🤖 AI Summary
This study addresses the limited cognitive and linguistic authenticity of student simulations generated by current large language models under zero- or few-shot prompting, which hinders teachers’ accurate insight into student thinking. For the first time, it systematically compares three approaches—fine-tuning, multi-agent collaborative reasoning, and Direct Preference Optimization (DPO)—to develop high-fidelity student simulators in mathematical learning contexts, complemented by qualitative evaluation through educational interviews.

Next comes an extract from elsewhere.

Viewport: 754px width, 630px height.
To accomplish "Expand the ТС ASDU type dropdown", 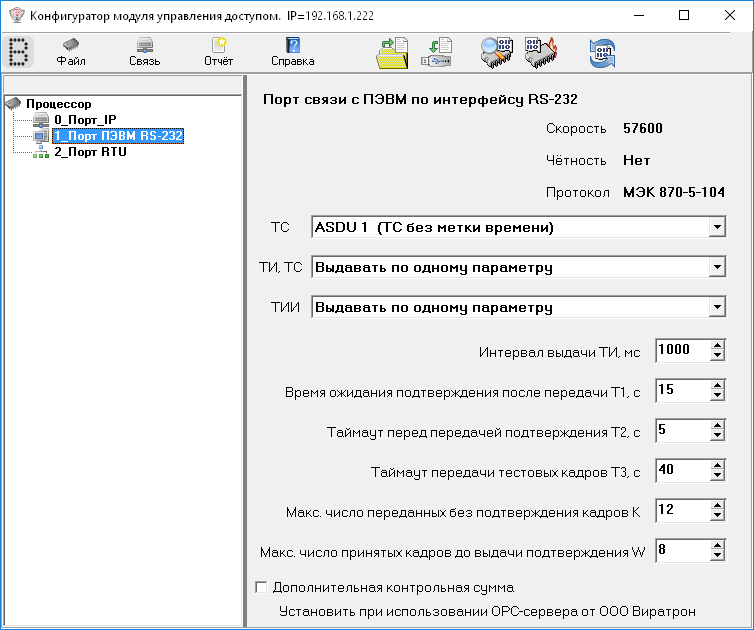I will click(x=716, y=228).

Results indicate that all three methods significantly enhance simulation authenticity: multi-agent and DPO approaches explicitly articulate problem-solving rationales, facilitating pedagogical observation, whereas fine-tuned models produce concise responses that constrain elaboration of reasoning. The findings reveal critical trade-offs between authenticity and instructional utility across technical paradigms, offering a novel framework for designing AI-driven student simulations in teacher education.
📝 Abstract
Large Language Model (LLM) simulations, where LLMs act as students with varying approaches to learning tasks, can support teachers' noticing of student thinking. However, simulations using zero- or few-shot prompting often yield inauthentic knowledge and language, directing teachers to unrealistic reasoning. We evaluate three approaches (Fine-tuning, Multi-agent, and Direct Preference Optimization; DPO) to improve the authenticity and pedagogical utility of simulated students. All approaches improve cognitive and linguistic authenticity, compared with few-shot prompts. Interviews with elementary mathematics pre-service teachers and researchers (\textit{n} = 8) reveal distinct pedagogical affordances. The fine-tuned model produces realistic, brief responses but limits opportunities to extend students' thinking. Meanwhile, the multi-agent and DPO approaches generate explicit reasoning behind student strategies. We discuss implications for designing LLM simulations that balance authenticity with instructional utility for teacher learning.